▶ Your objective:
Every line from the beginning of the records below up to the one holding "You are a computer-use agent. Image" should be quoted exactly; leave out the rest.

▶ Source data:
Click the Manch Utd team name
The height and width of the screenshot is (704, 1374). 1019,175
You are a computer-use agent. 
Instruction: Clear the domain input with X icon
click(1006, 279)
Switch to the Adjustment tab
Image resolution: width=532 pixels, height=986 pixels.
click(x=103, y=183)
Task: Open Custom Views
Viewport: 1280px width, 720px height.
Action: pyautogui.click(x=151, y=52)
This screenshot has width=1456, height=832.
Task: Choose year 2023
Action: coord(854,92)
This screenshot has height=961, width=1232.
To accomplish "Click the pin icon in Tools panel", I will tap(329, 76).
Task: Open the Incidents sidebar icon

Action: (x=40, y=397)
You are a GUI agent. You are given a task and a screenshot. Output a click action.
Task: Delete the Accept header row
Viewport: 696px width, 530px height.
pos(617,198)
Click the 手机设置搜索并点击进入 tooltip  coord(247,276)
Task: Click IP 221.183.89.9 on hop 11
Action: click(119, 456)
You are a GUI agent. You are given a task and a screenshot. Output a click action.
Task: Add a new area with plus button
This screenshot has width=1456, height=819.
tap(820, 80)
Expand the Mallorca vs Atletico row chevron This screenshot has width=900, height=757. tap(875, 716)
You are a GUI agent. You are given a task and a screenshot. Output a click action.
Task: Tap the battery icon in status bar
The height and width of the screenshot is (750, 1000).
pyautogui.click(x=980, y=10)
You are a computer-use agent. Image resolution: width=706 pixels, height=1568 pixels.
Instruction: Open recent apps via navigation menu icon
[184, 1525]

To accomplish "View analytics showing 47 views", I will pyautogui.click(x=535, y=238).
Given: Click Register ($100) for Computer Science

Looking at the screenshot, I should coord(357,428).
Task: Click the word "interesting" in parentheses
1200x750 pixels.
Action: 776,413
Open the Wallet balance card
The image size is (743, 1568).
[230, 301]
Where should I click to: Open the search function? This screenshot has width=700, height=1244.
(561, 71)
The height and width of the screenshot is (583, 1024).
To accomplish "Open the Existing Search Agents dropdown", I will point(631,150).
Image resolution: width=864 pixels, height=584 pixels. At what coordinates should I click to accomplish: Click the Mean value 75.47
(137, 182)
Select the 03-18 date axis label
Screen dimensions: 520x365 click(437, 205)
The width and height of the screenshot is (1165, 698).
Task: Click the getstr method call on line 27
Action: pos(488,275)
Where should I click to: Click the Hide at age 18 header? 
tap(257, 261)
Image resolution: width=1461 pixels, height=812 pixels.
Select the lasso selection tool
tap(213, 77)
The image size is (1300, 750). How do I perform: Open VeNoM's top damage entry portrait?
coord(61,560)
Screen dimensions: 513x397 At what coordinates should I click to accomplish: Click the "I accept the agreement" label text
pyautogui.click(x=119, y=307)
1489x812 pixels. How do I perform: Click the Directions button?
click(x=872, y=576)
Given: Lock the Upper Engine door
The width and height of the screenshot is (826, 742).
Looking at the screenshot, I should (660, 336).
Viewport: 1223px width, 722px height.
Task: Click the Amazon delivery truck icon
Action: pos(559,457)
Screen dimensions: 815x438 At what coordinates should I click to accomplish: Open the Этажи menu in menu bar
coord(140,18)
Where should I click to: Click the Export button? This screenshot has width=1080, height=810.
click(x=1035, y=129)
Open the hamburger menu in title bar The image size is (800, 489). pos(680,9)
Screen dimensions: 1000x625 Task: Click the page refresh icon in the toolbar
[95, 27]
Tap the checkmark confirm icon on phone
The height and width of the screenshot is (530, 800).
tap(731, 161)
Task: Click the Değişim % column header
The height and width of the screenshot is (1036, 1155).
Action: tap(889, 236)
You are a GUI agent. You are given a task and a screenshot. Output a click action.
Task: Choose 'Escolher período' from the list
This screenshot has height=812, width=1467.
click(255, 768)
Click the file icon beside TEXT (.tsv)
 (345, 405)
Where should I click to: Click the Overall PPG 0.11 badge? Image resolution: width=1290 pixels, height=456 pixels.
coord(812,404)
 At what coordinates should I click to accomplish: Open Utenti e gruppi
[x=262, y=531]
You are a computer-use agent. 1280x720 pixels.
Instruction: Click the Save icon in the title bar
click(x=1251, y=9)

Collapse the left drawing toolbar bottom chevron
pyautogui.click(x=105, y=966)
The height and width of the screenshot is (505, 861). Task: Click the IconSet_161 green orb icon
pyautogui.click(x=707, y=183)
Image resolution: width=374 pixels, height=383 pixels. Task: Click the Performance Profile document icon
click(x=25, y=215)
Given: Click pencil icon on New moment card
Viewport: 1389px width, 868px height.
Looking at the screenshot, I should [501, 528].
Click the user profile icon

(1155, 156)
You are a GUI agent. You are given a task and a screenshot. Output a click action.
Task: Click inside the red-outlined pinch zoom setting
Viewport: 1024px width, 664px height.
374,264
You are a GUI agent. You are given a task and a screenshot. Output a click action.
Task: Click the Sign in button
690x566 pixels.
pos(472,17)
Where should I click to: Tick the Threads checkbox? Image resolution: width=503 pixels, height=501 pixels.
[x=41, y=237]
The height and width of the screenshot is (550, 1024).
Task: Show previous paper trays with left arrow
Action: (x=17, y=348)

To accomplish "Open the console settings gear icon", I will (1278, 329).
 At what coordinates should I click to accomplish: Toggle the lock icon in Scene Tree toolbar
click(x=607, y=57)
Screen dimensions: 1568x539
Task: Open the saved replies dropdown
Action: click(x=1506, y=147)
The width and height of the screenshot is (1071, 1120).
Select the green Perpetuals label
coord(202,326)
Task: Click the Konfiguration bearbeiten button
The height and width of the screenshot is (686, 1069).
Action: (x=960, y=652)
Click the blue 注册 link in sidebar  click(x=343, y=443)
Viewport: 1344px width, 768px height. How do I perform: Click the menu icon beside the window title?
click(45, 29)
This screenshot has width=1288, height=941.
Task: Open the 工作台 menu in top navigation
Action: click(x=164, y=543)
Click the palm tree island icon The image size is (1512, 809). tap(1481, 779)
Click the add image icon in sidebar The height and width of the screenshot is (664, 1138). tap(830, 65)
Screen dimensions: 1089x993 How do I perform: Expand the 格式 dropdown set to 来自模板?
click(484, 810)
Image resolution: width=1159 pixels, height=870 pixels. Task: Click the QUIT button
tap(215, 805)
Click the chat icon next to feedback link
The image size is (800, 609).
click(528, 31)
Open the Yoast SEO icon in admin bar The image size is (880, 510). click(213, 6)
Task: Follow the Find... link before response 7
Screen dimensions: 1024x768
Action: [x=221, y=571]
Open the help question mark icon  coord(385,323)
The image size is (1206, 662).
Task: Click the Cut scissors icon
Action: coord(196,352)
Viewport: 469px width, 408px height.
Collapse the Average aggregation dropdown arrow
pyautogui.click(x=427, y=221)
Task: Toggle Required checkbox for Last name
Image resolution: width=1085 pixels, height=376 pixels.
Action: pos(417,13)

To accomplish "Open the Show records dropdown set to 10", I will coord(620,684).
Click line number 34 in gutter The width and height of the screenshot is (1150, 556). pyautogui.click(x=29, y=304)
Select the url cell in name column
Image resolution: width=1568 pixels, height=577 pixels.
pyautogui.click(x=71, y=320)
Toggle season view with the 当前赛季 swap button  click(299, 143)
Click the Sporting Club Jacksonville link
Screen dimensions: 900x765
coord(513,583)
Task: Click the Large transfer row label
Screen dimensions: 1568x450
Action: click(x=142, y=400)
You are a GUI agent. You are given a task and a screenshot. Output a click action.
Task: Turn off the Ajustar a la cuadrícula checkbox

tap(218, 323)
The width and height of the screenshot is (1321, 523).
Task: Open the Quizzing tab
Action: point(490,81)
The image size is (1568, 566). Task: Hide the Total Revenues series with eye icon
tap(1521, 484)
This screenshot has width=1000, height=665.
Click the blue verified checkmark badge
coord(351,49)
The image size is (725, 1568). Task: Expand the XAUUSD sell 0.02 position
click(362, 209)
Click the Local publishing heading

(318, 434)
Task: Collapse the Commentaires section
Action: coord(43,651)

▶ Response to the exercise:
Click the Manch Utd team name
The height and width of the screenshot is (704, 1374). 1019,175
You are a computer-use agent. 
Instruction: Clear the domain input with X icon
click(1006, 279)
Switch to the Adjustment tab
Image resolution: width=532 pixels, height=986 pixels.
click(x=103, y=183)
Task: Open Custom Views
Viewport: 1280px width, 720px height.
Action: pyautogui.click(x=151, y=52)
This screenshot has width=1456, height=832.
Task: Choose year 2023
Action: coord(854,92)
This screenshot has height=961, width=1232.
To accomplish "Click the pin icon in Tools panel", I will tap(329, 76).
Task: Open the Incidents sidebar icon

Action: (x=40, y=397)
You are a GUI agent. You are given a task and a screenshot. Output a click action.
Task: Delete the Accept header row
Viewport: 696px width, 530px height.
pos(617,198)
Click the 手机设置搜索并点击进入 tooltip  coord(247,276)
Task: Click IP 221.183.89.9 on hop 11
Action: click(119, 456)
You are a GUI agent. You are given a task and a screenshot. Output a click action.
Task: Add a new area with plus button
This screenshot has width=1456, height=819.
tap(820, 80)
Expand the Mallorca vs Atletico row chevron This screenshot has width=900, height=757. tap(875, 716)
You are a GUI agent. You are given a task and a screenshot. Output a click action.
Task: Tap the battery icon in status bar
The height and width of the screenshot is (750, 1000).
pyautogui.click(x=980, y=10)
You are a computer-use agent. Image resolution: width=706 pixels, height=1568 pixels.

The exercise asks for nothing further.